* [Passage provided]:
::::

Membranoproliferative Glomerulonephritis (MPGN) Associated with Epstein Barr Virus (EBV)

Session Information

Category: Trainee Case Report

  • 1203 Glomerular Diseases: Clinical, Outcomes, and Trials


  • Al faris, Faris, Albany Medical Center, Albany, New York, United States
  • Shahzad, Sheikh Raza, Albany Medical Center, Albany, New York, United States
  • Monrroy, Mauricio, Albany Medical Center, Albany, New York, United States
  • Hongalgi, Krishnakumar D., Albany Medical Center, Albany, New York, United States
  • Mehta, Swati, Albany Medical Center, Albany, New York, United States
  • Salman, Loay H., Albany Medical Center, Albany, New York, United States
  • Beers, Kelly H., Albany Medical Center, Albany, New York, United States

Immune complex-mediated MPGN has been commonly associated with viral infections including Hepatitis B, C, HIV and Hantavirus. We present a rare case of EBV associated MPGN successfully treated conservatively.

Case Description

A 19-year old female, previously healthy, presented with fatigue, sore throat and periorbital swelling for 3 weeks. Vitals were stable on presentation. Her EBV IgM and IgG serologies were positive while CMV was negative. UA showed proteinuria (>300mg/dL) and microscopic hematuria. Albumin was 2.9 g/dL. Spot urine protein to creatinine ratio was 2.6g/g. Urine sediment was bland. SCr was 0.72 mg/dL. Extensive serological work up was negative. Renal biopsy showed mesangial hypercellularity, double contours of capillary loops with intramembranous, subendothelial and subepithelial immune type electron dense deposits. Immunofluorescence revealed segmental globular to coarsely granular staining in the glomerular capillary walls for IgG (3+), IgA (1+), IgM (3+), kappa (2+), lambda (3+), C3 (1-2+), C1q (3+), and C4 (1+). Mesangial regions showed segmental granular staining for IgG (1+), kappa (1+), lambda (1+) and C4 (1+).

::::

* [Records shown]:
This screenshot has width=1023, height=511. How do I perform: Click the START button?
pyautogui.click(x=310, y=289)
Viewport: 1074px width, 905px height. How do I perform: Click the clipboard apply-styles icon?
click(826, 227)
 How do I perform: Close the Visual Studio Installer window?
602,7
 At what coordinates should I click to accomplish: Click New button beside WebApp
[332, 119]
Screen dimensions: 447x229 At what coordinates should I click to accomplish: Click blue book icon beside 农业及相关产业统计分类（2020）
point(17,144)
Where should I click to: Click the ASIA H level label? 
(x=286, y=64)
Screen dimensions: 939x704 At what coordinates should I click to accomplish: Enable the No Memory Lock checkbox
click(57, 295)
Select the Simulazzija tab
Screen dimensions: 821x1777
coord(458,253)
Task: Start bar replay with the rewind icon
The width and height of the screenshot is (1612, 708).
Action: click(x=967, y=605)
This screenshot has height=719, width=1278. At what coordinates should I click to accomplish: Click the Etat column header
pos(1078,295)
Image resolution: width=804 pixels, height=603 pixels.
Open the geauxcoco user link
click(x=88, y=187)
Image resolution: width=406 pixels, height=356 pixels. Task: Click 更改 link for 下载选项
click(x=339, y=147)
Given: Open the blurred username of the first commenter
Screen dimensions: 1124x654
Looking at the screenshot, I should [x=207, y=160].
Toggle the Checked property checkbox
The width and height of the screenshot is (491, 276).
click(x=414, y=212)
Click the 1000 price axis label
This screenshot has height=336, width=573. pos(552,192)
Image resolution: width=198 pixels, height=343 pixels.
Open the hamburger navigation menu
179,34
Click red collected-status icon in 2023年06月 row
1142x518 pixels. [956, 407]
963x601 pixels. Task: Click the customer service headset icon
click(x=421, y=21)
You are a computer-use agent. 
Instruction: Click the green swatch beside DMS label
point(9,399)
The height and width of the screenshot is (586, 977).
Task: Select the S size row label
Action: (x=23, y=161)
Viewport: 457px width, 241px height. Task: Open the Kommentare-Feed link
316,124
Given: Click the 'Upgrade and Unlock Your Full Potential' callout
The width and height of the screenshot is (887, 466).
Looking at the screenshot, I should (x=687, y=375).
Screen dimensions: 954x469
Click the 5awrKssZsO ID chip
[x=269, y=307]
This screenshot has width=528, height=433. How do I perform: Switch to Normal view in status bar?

::::

* [Task requirements]:
**1.** According to the case report on EBV-associated MPGN, what was the patient's spot urine protein to creatinine ratio?
**2.** Continue the case report on EBV-associated MPGN from the point where it ends.
The entries have nothing to do with the case report on EBV-associated MPGN.

* [Answers for the exercise]:
**1.** 2.6 g/g

**2.**
She was treated with furosemide 20mg daily as needed for swelling and lisinopril 5mg daily. Her symptoms resolved within 2 weeks of initiating treatment. She self-discontinued her medications after 4 months. On 6 month follow up, she remained asymptomatic and urine protein was undetectable.


Infectious Mononucleosis (IM) is caused by EBV. EBV primarily infects human B cells via the CD21 receptor and may infect renal tissue since the CD21 molecule has been detected in proximal tubular cells of kidneys. Further, acute EBV infection may cause immune-mediated response with deposition of immune complexes and subsequent glomerulopathy. Renal involvement is reported with 3-16% cases of acute IM. Common renal lesions include acute tubulointerstitial nephritis, membranous nephropathy, minimal change disease and vasculitic lesions. MPGN is a rare presentation of EBV and should be considered in patients with IM and proteinuria. Previous case reports have suggested that nephrotic syndrome in patients with an acute EBV infection is usually self-limiting. Our case report also suggests that MPGN associated with EBV may have a relatively benign course.